„Wellen, Sturm und steife Brisen“ in der Bar jeder Vernunft: Leichtmatrosen ahoi!
Ja, hol mich doch der Klabautermann, wenn der Schöpfer dieser Show nicht zu viel Fassbinder geschaut oder zu viel Jean Genet gelesen hat. Wobei Genets berühmter, von Rainer Werner Fassbinder verfilmter Roman „Querelle“ nur das bekannteste Beispiel homoerotischer Matrosenfantasien ist, die sich in der Literatur finden lässt. Männer allein auf hoher See. Da muss es ja knistern und knattern.
Genau das ist auch der Ansatz des Kabarettisten Michael Frowin, von dem die Idee zur Matrosen-Show „Wellen, Sturm und steife Brisen“ stammt. Uraufgeführt wurde sie im Hamburger Theaterschiff, dessen künstlerischer Leiter Frowin ist, der in Berlin viele Stücke für die Kabaretttheater „Distel“ und „Stachelschweine“ geschrieben hat.
Der Berlin-Premiere in der Bar jeder Vernunft (bis 30.6. zu sehen) fehlt dieses maritime Ambiente und prompt fällt das Bühnenbild, das mit genieteten Stahlwänden das Innere eines Containerschiffs von heute zitiert, reichlich karg aus.
Um dem Topos Zeitlosigkeit und Seefahrerromantik zu verleihen, lauschen die drei Matrosen einem knisternden Radio, Baujahr ca. 1955, das später auch noch ein Eigenleben bekommt und als Off-Stimme gute Ratschläge verteilt.
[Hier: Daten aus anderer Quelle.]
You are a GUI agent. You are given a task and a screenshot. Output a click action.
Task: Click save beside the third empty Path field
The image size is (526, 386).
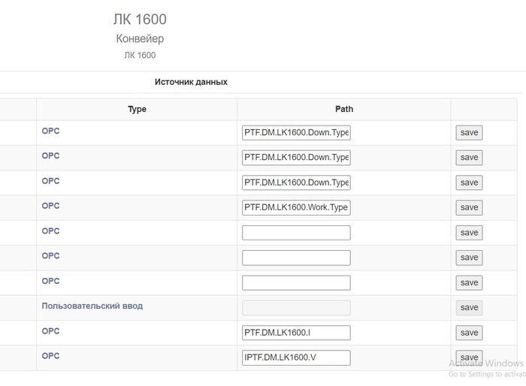click(x=469, y=282)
Songs, die Seefahrerleid und -freud und sonstige Ozean- und Reisemetaphern bedienen, gibt es wie Sand am Meer. Von Hans Albers über Freddy Quinn bis zu Otis Redding und Charles Trenet oder Jacques Brels sind sie fester Bestandteil der Popkultur.
Aus Cher wird Ina Müller
Regisseur Frowin und seine Co-Autoren haben von Inas Müllers plattdeutscher Version „Stramm genuch“ des Cher-Klassikers „Strong enough“ bis zum Song „Girls, Girls, Girls“ der Band Sailor, der hier natürlich „Boys, Boys, Boys“ heißt, jede Menge Perlen für ihre Jukebox-Show zusammengesucht.
Eine Geschichte wäre aber auch ganz schön gewesen. Damit hapert es bei der auf sexy und hot getrimmten Show genauso wie mit der Dramaturgie. Immerhin sind die Tanzchoreografien knackig.
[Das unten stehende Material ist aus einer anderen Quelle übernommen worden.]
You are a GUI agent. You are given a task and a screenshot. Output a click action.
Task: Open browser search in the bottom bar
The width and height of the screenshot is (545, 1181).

Und die drei Darsteller Patric Dull, Andreas Langsch und Martin Ruppel, die man in der ersten Showhälfte ihres blassen Charismas wegen noch für austauschbare Musicaldarsteller hält, gewinnen nach der Pause sichtlich an darstellerischer und gesanglicher Statur.
Dass die Bar jeder Vernunft die Matrosen-Show in der Hamburger Version, also gesungen zu Halbplayback, importiert hat, ist ein Fehler. Shantys, Seemannspop und maritime „On the Town“-Musicalseligkeit verulken, ohne in Handarbeit zumindest ein Schifferklavier anzuspielen, das ist keine gute Idee.
Besonders auf einer Bühne, die bei ihren Eigenproduktionen wie der grandiosen Veräppelung des ebenfalls populäre Männlichkeitsbilder beschwörenden Cowboy-Mythos unter dem Showtitel „Die fünf glorreichen Sieben“ selbstverständlich auf Livemusik setzt.